Terapia de rehabilitación vestibular
· Definición: conjunto de ejercicios que facilitan la habituación vestibular y la compensación vestibular central.
· Indicación: todos los pacientes con neuritis vestibular; también se utiliza en el tratamiento de otras causas de vértigo periférico (p. ej., VPPB, enfermedad de Meniere)
· Consideración importante: Aconseje a los pacientes que comiencen la rehabilitación vestibular lo antes posible y que repitan los ejercicios varias veces al día (durante al menos 30 minutos).
· Ejercicios (por ejemplo, ejercicios de Cawthorne-Cooksey, ejercicios de Brandt-Daroff)
· Movimientos activos de la cabeza → Se anima a los pacientes a girar lentamente la cabeza hacia arriba y hacia abajo, luego de un lado a otro mientras fijan la mirada en un objetivo fijo.
· Movimientos oculares controlados → Por ejemplo, enfocar la mirada en un dedo y acercarlo y alejarlo de la cara.

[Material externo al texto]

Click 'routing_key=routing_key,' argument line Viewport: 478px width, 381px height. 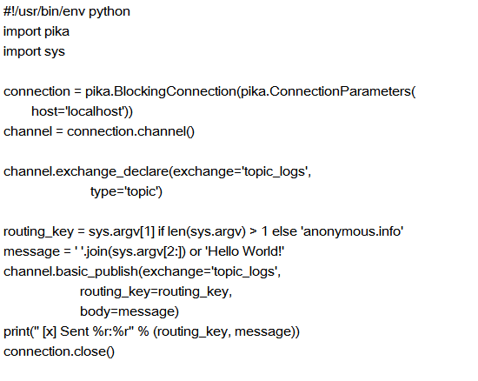(156, 292)
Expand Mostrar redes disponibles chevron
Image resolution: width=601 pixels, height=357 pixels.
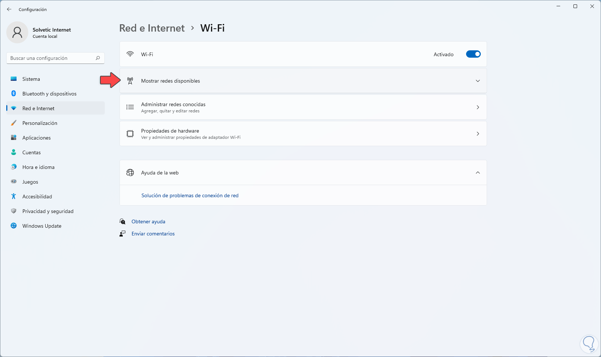pyautogui.click(x=477, y=81)
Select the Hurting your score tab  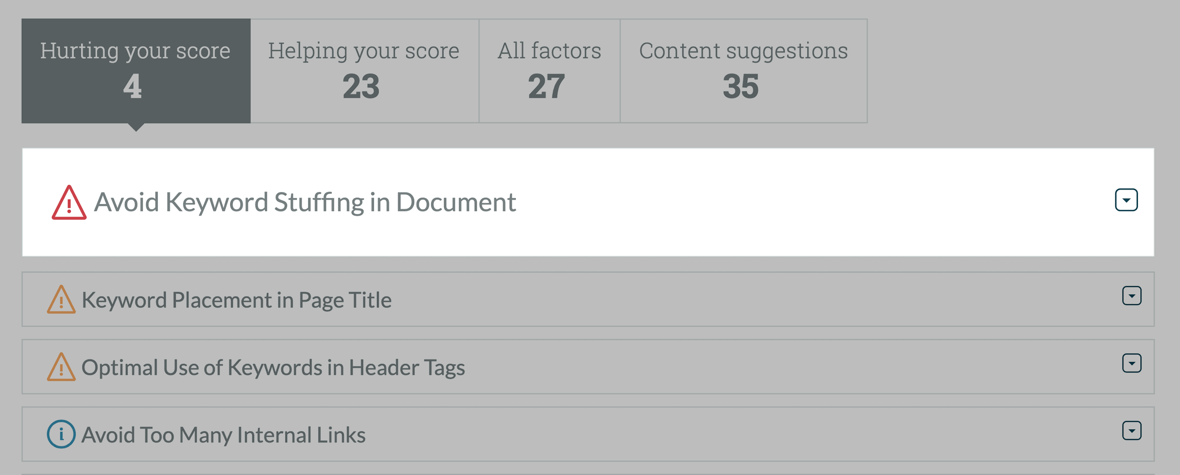(x=136, y=71)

· Ejercicios para caminar y mantener el equilibrio
Terapia intervencionista
· Descripción general: reduzca o elimine la salida de información sensorial al cerebro para permitir la compensación central
· Indicación: considerar en pacientes con síntomas refractarios.
· Procedimientos
· Laberintectomía química: infusión transtimpánica de gentamicina → Generalmente conserva la audición, ya que los aminoglucósidos son menos tóxicos para la cóclea pero aún conllevan un 30% de riesgo de pérdida auditiva.
· Cirugía: neurectomía vestibular o laberintectomía → Requiere craneotomía. La neurectomía vestibular se asocia con una morbilidad significativa (es decir, paresia facial, pérdida de LCR y meningitis) y un desequilibrio crónico debido a una compensación central incompleta. La laberintectomía generalmente solo está indicada en pacientes que ya tienen una pérdida auditiva unilateral completa.
COMPLICACIONES 
· VPPB: en alrededor de 10 a 15% de los pacientes, el VPPB se desarrolla a las pocas semanas del inicio de la neuritis vestibular. → Mecanismo propuesto: inflamación de las estructuras del oído interno afectadas → aflojamiento de las otoconias → VPPB
· Mareos persistentes de percepción postural: miedo a caerse o inestabilidad sin caídas reales o disfunción vestibular que expliquen los síntomas.
PRONOSTICO 
· Es común la recuperación espontánea o la compensación vestibular central y la habituación en unas pocas semanas (buen pronóstico).
· Los síntomas del vértigo generalmente mejoran dentro de las 24 a 48 horas posteriores al inicio en la mayoría de los pacientes. → Principalmente debido a la compensación central
· La rehabilitación vestibular puede acelerar la recuperación. → Los desequilibrios inducidos por el movimiento o las pruebas calóricas persisten en aproximadamente un tercio de los pacientes un año después de la aparición de los síntomas. Posiblemente debido a la falta de compensación central, recuperación incompleta de las estructuras periféricas y / o características psicológicas.
· La recurrencia es poco común (2-11%).